Gestellte Aufgaben:
1. Beantworte anhand des Forenthreads über den PC ohne Bild die folgenden Fragen:
(a) Welches Netzteil wird in der Hardwareliste genannt?
(b) Was antwortet Ice-Head auf die Frage, ob im BIOS bzw. Post Screen ein Bild erscheint?
(c) Wie lange soll man laut EDDIE2Fast beim Hardreset warten, bevor die BIOS-Batterie wieder eingesetzt wird?
2. Schreibe den Forenthread über den PC ohne Bild im Anschluss an seinen letzten Satz weiter.

Zitierter Text:
CPU :        AMD Phenom II X6 1055T 6 x 2,8 GHz
Grafikarte: Evga GTX 580 3072 MB
Netzteil:    650W Corsair TX650W 
RAM: Mach Xtrem Copper DDR3-1333 4 GB
 Mainboard: ASUS M4A77T/USB3.


----------



## Geicher (14. Februar 2012)

Hast du im BIOS bzw. Post Screen ein Bild?


----------



## Ice-Head (14. Februar 2012)

*AW: Brauche dringend hilfe ! Pc fährt hoch aber kein bild !*

Nein auch nichts von anfang an bleibt der Bildschrim aus.
> kein BIOS screen 
ich wollte ja schon von Windows CD booten aber das geht ja auch nicht ohne bild.


----------



## EDDIE2Fast (14. Februar 2012)

*AW: Brauche dringend hilfe ! Pc fährt hoch aber kein bild !*



Ice-Head schrieb:


> Nein auch nichts von anfang an bleibt der Bildschrim aus.
> > kein BIOS screen
> ich wollte ja schon von Windows CD booten aber das geht ja auch nicht ohne bild.



Also lt. deiner Aussage startet der PC erst garnicht. 
D.h. die HDD kann schon mal nicht der Schuldige sein. 
Versuch mal: 

- Hardreset ( Bios Batterie rausmachen, 2min warten und wieder rein stecken (das setzt das Bios zurück)) 
- überprüf alle Kontakte Stecker auf ihren richtigen Sitz (auch im PC selbst).
- gibt der PC ein Signal von sich nach dem Start? (ein "Piep/DuD/Ton") 
- Teste (wen möglich) mal ein anderes NT, möglich ist dein aktuelles defekt! 

Ich will jetzt nicht den  an die Wand mahlen aber es kann sein das es dein MB zerschossen hat! Kann muss aber aber nicht sein!

Verfügbares Material:

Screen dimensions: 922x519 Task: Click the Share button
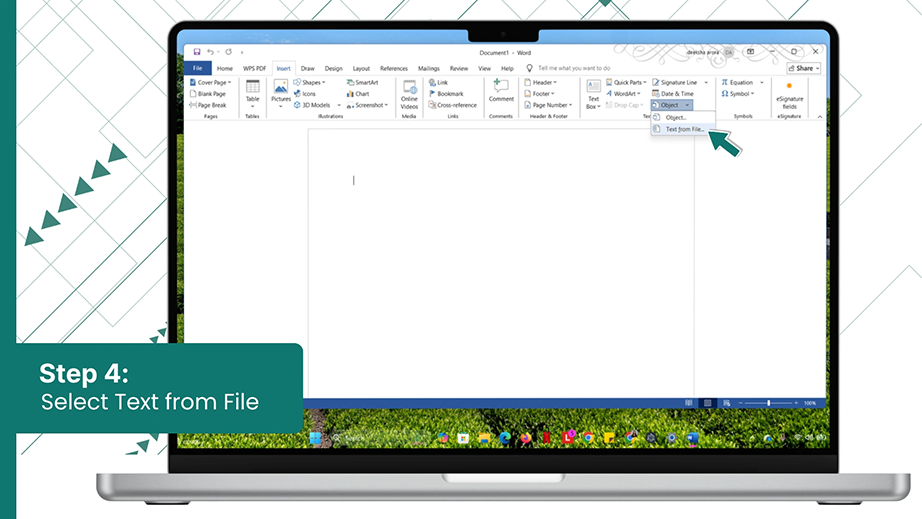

Die Lösungen:
1.
(a) Ein 650W Corsair TX650W.
(b) Nein, der Bildschirm bleibt von Anfang an aus, es gibt keinen BIOS-Screen.
(c) 2 Minuten.

2.
----------



## Ice-Head (14. Februar 2012)

*AW: Brauche dringend hilfe ! Pc fährt hoch aber kein bild !*

Der Pc startet, also an geht er nur halt ohne bild  
CPU lüfter, Licht usw. alles funzt soweit ...  nur der Bildschrim geht nicht an.

> BIOS batterie entfernen ? kann dabei was passieren ?

> Kontakte sowie stecker alles überprüft, wie gesagt er ging ich habe ja vorher dran gesessen und hab nur einen neustart durchgeführt um zu sehen ob die settings übernommen wurden. 

> PC gibt kein pieps Ton oder dessgleichen von sich. Bin mir jetzt aber nicht sicher ob er das vorher tat  

> NT kann nicht defekt sein, ist erst einen Monat Alt und er bekommt ja strom sonst würd sich ja kein lüfter oder sowas drehen.

> Mainboard zerschossen ? aber wie das ? ich habe ja nur mit rocketdock & rainmeter vorher etwas rumgespielt mehr nicht. 


>> Die festplatte macht zu start hin ein komisches geräusch & dreht auch zum booten nicht wie sonst !


----------



## Gamefruit93 (14. Februar 2012)

*AW: Brauche dringend hilfe ! Pc fährt hoch aber kein bild !*



Ice-Head schrieb:


> > BIOS batterie entfernen ? kann dabei was passieren ?


Nein, das BIOS wird auf die Standardeinstellungen zurückgesetzt.



> >  Kontakte sowie stecker alles überprüft, wie gesagt er ging ich habe ja  vorher dran gesessen und hab nur einen neustart durchgeführt um zu sehen  ob die settings übernommen wurden.


Was genau hast du geändert?[/QUOTE]



> > PC gibt kein pieps Ton oder dessgleichen von sich. Bin mir jetzt aber nicht sicher ob er das vorher tat


Hat dein PC einen Beeper? 



> >  NT kann nicht defekt sein, ist erst einen Monat Alt und er bekommt ja  strom sonst würd sich ja kein lüfter oder sowas drehen.


Richtig, das Netzteil sollte deiner Beschreibung nach okay sein.



> > Mainboard zerschossen ? aber wie das ? ich habe ja nur mit rocketdock & rainmeter vorher etwas rumgespielt mehr nicht.


Wenn du nur an der Software was gespielt hast, sollte nichts kaputt sein.



> >> Die festplatte macht zu start hin ein komisches geräusch & dreht auch zum booten nicht wie sonst !


 Wie genau hört sich das an?

Hast du eine Onboard-Grafikkarte?
Wenn ja, stecke deine normale Grafikkarte mal ab und teste mit der Onboard.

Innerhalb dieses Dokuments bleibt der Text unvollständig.